§ **Exercise aim**:
The response must consist of each line in the listing that has the word "computer" in it.
Start of Material provided
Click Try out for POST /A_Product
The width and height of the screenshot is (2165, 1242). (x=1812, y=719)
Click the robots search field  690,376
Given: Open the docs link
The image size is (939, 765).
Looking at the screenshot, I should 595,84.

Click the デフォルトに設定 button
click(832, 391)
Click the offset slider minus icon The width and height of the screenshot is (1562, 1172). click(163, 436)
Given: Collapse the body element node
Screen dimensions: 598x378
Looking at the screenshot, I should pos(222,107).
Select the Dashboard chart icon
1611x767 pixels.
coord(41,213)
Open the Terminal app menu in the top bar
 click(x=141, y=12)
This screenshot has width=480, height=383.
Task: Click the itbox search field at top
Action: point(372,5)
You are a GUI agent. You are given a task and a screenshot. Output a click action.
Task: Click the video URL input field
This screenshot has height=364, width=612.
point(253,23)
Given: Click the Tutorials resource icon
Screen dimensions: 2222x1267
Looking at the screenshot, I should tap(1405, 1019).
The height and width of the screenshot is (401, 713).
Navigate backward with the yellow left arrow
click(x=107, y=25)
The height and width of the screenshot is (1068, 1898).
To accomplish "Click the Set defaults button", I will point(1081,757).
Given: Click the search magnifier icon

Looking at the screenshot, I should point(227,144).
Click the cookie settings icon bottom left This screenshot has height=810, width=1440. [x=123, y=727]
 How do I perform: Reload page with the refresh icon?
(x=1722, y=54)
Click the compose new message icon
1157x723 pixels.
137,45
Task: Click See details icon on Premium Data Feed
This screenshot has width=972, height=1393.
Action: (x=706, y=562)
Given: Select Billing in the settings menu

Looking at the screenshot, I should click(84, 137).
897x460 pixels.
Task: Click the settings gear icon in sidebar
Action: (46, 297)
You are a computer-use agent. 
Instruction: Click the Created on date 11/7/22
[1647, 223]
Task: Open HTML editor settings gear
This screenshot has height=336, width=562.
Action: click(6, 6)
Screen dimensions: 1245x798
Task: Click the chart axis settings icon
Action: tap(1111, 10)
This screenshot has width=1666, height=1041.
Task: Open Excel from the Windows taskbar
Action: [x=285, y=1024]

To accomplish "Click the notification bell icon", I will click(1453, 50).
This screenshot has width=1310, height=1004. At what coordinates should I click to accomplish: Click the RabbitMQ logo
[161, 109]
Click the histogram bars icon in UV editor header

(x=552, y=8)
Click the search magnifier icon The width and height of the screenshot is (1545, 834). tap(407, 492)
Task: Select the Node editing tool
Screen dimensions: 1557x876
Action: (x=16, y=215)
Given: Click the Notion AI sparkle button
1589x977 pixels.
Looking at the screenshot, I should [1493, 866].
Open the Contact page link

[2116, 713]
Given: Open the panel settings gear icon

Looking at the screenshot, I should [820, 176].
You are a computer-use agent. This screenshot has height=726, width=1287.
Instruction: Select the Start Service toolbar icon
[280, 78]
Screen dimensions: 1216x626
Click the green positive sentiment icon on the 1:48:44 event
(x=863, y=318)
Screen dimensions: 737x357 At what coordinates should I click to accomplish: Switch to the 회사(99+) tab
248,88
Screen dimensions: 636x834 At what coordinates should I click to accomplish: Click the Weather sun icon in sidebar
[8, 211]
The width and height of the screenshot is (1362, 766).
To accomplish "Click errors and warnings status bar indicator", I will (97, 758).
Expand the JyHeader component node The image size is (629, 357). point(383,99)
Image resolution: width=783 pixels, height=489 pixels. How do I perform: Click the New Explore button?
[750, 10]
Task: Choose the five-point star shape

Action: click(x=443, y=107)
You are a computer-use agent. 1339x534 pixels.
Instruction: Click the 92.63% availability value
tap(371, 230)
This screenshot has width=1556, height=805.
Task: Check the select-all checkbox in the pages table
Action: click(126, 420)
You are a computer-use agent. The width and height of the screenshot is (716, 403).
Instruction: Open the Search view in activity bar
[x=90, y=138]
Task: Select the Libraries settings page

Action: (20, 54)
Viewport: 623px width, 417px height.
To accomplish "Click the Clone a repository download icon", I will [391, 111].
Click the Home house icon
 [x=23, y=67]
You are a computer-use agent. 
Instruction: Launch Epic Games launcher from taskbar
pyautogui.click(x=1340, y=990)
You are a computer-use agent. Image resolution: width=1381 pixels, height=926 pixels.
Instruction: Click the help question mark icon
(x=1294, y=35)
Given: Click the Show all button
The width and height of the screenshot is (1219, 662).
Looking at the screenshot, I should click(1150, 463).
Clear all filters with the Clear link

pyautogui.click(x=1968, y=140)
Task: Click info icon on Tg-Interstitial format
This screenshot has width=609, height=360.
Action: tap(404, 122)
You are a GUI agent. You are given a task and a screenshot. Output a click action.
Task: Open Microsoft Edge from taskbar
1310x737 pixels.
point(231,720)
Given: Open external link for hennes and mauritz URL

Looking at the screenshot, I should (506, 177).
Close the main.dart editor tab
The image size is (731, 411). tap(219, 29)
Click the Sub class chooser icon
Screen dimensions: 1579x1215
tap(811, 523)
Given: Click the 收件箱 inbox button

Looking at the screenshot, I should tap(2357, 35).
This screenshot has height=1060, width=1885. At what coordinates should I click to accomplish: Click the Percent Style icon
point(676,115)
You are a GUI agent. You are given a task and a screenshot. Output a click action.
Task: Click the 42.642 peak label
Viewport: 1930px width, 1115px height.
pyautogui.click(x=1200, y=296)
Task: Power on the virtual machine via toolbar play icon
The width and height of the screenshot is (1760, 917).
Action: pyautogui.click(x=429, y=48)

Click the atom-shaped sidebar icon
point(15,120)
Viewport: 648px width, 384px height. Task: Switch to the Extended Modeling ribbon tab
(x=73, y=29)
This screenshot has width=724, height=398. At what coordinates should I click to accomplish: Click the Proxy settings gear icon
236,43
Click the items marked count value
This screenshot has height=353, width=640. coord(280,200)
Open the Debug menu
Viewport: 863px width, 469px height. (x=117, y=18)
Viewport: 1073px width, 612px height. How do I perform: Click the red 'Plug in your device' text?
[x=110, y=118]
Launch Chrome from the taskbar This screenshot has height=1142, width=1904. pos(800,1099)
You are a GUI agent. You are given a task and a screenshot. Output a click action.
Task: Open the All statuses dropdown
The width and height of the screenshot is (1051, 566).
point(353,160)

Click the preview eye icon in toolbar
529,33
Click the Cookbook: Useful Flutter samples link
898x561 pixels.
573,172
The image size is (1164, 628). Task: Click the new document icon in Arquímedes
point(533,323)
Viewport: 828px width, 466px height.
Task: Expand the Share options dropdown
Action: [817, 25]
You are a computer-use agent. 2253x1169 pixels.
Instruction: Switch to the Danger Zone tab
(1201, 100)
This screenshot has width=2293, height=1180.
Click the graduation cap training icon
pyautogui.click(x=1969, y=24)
End of Material provided
§ **The answer**:
You are a computer-use agent. 
You are a computer-use agent. This screenshot has height=726, width=1287.
You are a computer-use agent. 1339x534 pixels.
You are a computer-use agent. The width and height of the screenshot is (716, 403).
You are a computer-use agent. 
You are a computer-use agent. Image resolution: width=1381 pixels, height=926 pixels.
You are a computer-use agent. 2253x1169 pixels.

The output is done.